In the Miocene, volcanic activity near the Kenyan border created the mountains in the Karamoja region. Carbonatite ring complexes formed due to the regionally unique geochemistry.

==Structural geology and tectonics==
Structurally, the geology of Uganda is strongly influenced by fold belts and shear zones, as well as the East Africa Rift related crustal downwarping in the Pleistocene that formed Lake Victoria. The Aswa Shear Zone is one example of several Neoproterozoic shear zones in Precambrian rocks, running for 300 kilometers on a northwestern trend.

The country sits on two of the several fragments of African continental crust which have remained largely stable over this period of time; the Tanzania Craton in the south and the Bomu-Kibalian or Northeast Congo-Uganda Shield in the north. These two areas of Archaean age crust are wrapped around by mobile belts of Proterozoic age. More recently, as East Africa begins to split from the rest of the continent, the two arms of the East African Rift System have developed on either side of the country. The western arm of the rift system runs through western Uganda, where it is known as the Albertine Rift, whilst the eastern arm runs immediately east of its border with Kenya in the east. The two rifts define a tectonic block referred to as the Victoria Plate.
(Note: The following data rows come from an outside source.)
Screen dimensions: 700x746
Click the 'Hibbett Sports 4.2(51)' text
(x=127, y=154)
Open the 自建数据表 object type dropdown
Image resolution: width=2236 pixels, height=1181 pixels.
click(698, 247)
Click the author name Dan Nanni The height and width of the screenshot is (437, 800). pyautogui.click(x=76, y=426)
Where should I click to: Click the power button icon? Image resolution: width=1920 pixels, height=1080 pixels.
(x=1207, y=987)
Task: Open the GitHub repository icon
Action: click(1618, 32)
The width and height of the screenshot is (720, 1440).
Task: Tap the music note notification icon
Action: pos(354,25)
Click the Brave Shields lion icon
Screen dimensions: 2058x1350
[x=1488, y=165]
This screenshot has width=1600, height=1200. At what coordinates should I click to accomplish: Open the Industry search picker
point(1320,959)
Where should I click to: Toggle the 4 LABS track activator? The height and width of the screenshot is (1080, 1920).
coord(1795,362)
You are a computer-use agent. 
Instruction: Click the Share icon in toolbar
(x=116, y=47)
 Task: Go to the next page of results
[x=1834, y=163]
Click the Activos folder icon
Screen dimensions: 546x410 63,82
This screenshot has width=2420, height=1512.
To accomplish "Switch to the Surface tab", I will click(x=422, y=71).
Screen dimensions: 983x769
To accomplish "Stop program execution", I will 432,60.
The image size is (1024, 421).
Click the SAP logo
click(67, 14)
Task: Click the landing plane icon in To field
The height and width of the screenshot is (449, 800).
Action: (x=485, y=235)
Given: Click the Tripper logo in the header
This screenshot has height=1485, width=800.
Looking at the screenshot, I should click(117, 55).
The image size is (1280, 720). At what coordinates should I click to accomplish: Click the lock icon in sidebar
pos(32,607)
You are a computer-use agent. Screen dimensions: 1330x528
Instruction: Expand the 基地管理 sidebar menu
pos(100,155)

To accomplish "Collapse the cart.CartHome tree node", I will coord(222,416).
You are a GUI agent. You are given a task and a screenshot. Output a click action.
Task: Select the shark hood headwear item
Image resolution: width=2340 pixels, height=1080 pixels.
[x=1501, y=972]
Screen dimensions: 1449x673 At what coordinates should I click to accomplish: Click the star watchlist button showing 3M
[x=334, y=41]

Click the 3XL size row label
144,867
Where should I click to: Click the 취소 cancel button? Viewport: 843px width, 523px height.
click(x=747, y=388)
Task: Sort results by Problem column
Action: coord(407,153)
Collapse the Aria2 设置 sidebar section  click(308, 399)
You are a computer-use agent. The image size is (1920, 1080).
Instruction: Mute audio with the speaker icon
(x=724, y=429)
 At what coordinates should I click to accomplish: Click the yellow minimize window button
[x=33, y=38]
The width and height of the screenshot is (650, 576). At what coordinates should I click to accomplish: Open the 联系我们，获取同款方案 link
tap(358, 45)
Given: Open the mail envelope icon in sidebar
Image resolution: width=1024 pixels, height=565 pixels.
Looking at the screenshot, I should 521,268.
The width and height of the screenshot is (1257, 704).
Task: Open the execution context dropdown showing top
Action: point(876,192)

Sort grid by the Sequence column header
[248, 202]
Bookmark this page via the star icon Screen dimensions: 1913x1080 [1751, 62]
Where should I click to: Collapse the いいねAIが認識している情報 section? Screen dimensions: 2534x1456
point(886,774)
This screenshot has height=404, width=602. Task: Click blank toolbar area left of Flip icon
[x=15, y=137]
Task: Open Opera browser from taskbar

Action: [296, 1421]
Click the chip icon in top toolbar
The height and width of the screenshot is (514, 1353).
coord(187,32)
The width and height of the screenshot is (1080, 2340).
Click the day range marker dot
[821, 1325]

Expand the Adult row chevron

Younger rocks are largely confined to the Cenozoic volcanic activity associated with the development of the two rift arms and sediments infilling the western rift.

The East Africa Rift defines the western border of Uganda with the Democratic Republic of the Congo. The rift is occupied by Lake Albert, Lake Edward and Lake George, along with the horst block of the Ruwenzori Mountains. Modern sediment depths in the Rift Valley are believed by 1.8 to 4 kilometers. Although volcanoes are no longer active in Uganda, the country has some remnant hot springs.

==Hydrogeology==
Unconsolidated and unconfined fluvial aquifers, with an average water table depth of 20 meters are common along rivers in Uganda. However, most of the country is underlain by igneous and metamorphic crystalline basement rock from the Precambrian. Water in these semi-confined units occurs five to 20 meters below ground, either in weathered saprolite or fractures in the rock.

==Natural resource geology==
Because of long-running, intense weathering, Uganda has deposits of gold, niobium, tantalum, tin, rare earth elements and apatite. Alluvial gold, tin and tungsten are mined in the Karagwe-Ankolean system. Gold has been mined from quartz vein and alluvial deposits near Busia, hosted in an Archean greenstone belt, and occurs in Paleoproterozoic and Mesoproterozoic metasediments at Buhweju and Kigezi. Exploration in the Buhweju-Mashonga area, indicates that artisanal gold mining is taking place in laterite gravels, overlying kaolin bedrock. The Cretaceous carbonatite ring complexes have provided vermiculite, titanium, vanadium, uranium, thorium and phosphate.